Casi todo el arco opositor votó en contra del articulo 11: El bloque de la UCR, el socialista Rubén Giustiniani, el Interbloque Federal de partidos provinciales, el vecinalista de Córdoba Carlos Rossi, y la bancada de Fuerza Republicana (Tucumán). A ellos se sumo una parte del peronismo: Raúl Ochoa y Liliana Negre de Alonso de San Luis.

El proyecto, aprobado por la Cámara de Diputados el 5 de noviembre, también ratifica el decreto de pesificación (214), instrumentado durante el gobierno de Eduardo Duhalde.

Según la ley, la inflación prevista para el año próximo se ubica en el 7.8 Por ciento y el monto total de gastos en los 77.500 millones de pesos, un 17,7 por ciento más que este año, mientras que los ingresos estimados para el Estado llegan a 85.100 millones de pesos.

Por la mayoría, defendió la propuesta el presidente de la Comisión de Presupuesto y Hacienda, Jorge Capitanich (Chaco), quien dijo que la ley "es un punto de inflexión a 34 años de déficit".

Capitanich destacó que el oficialismo acompaña al gobierno porque el peronismo "aumenta la disciplina cada vez que está en el poder" y destacó que después de 34 años "se revirtió la tendencia de déficit fiscales".

Asimismo señaló que el Gobierno fue "muy razonable" en la reasignación de recursos durante este año y remarcó que "solo se modificaron el 0.69 Por ciento de las partidas".

Después, el senador radical, Ernesto Sanz (Mendoza), denunció que los superpoderes "son casi la suma del poder público" para el Poder Ejecutivo y dijo que el presupuesto, con la delegación de facultades especiales, es "virtual".

Sanz sostuvo, además, que el presidente Néstor Kirchner pretende las facultades especiales para "redireccionar los recursos destinados a la obra publica" con el objetivo de "pagar la deuda" a los acreedores privados".

"El gobierno necesita los superpoderes para transferir recursos para pagar la deuda.

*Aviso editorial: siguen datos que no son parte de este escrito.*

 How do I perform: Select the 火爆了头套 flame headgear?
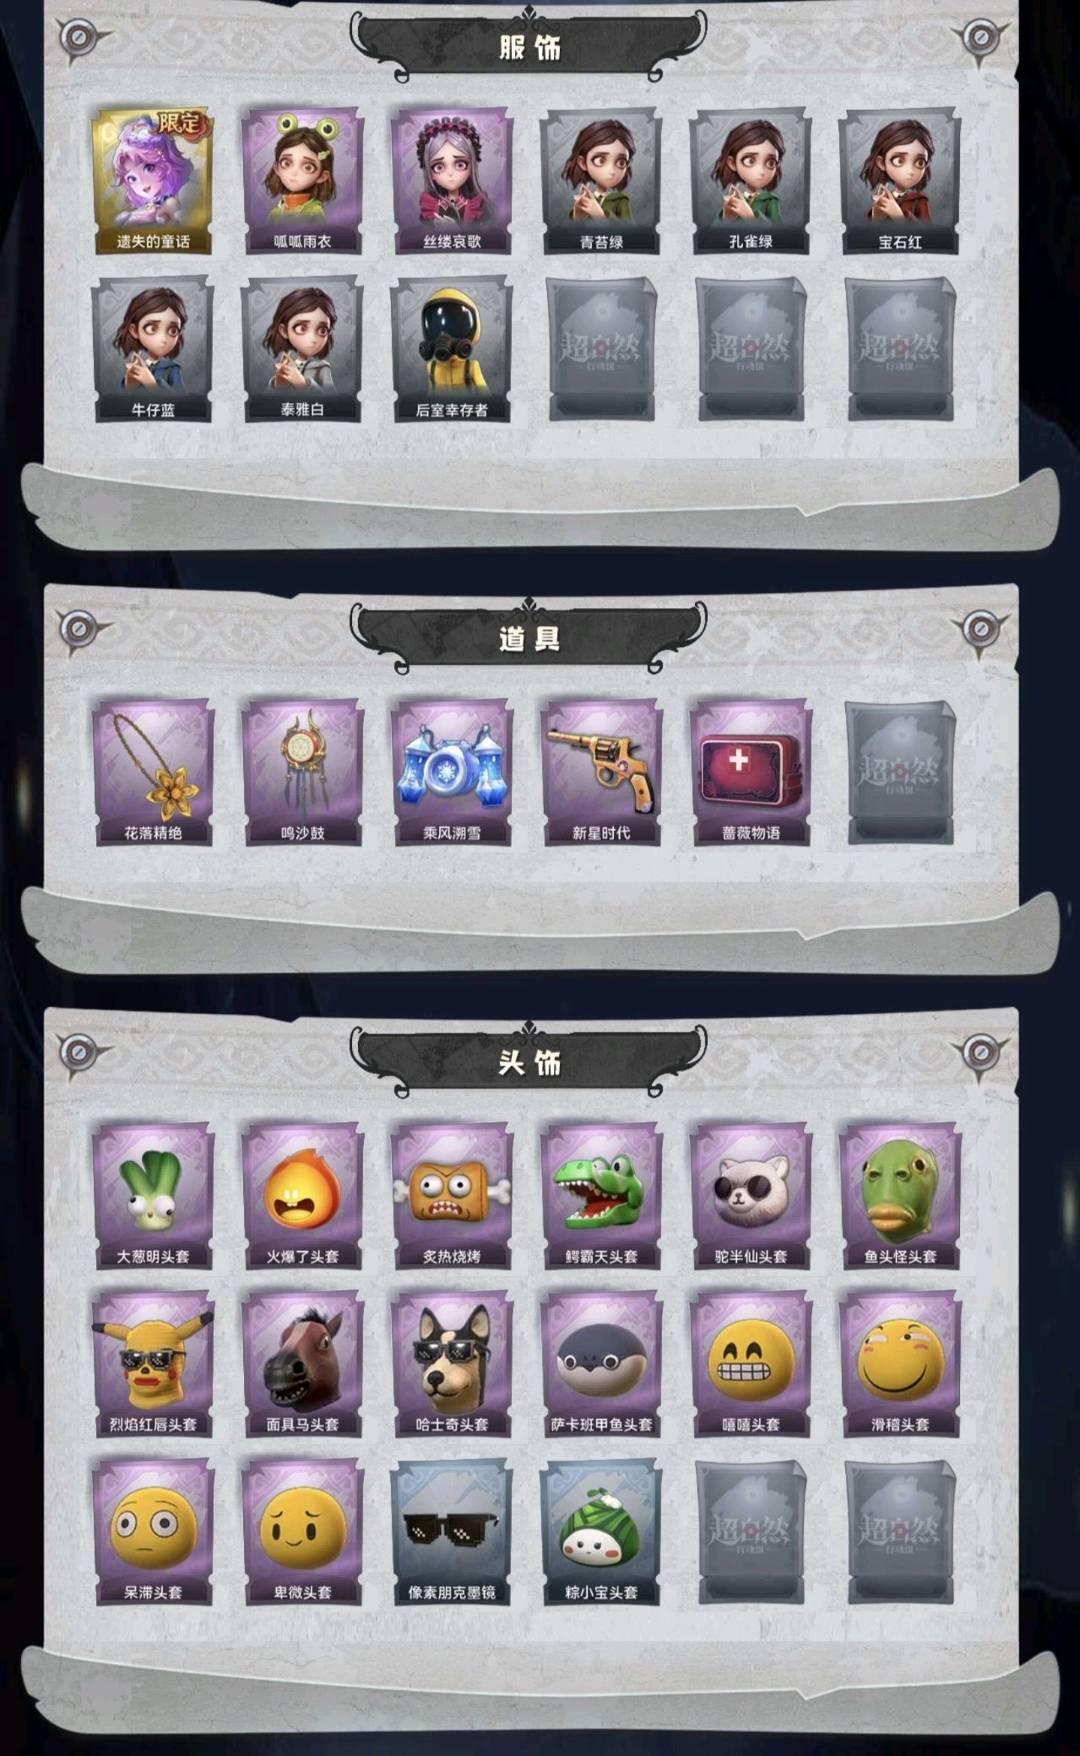pos(302,1196)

Los recursos que se van a transferir son los destinados para la obra publica, que es la única partida de donde se puede sacar la plata", subrayó.

El jefe del bloque radical, Mario Losada, sostuvo que con la delegación de facultades el Congreso "perdió la batalla más importante, que es la de la defensa de las instituciones".

También manifestó su oposición el socialista Rubén Giustiniani (Santa Fe), al considerar que "el presupuesto se convierte en un mero formalismo al concretar la delegación de facultades" y que "la política económica y social abandona la necesaria redistribición del ingreso y prioriza los pagos de la deuda externa".

Por su parte, el senador renovador Ricardo Gómez Diez (Salta), afirmó que los superpoderes son "inconstitucionales", opinión que compartió el radical independiente Rodolfo Terragno, quien además denunció que con la delegación de facultades "se esta afectando la división de poderes" que marca la Constitución nacional.

Terragno consideró que "el presupuesto de la Nación, la ley de leyes, se ha convertido en una planilla de excell, que se le entrega al jefe de Gabinete en un disquete para que reemplace cifras como le parezca".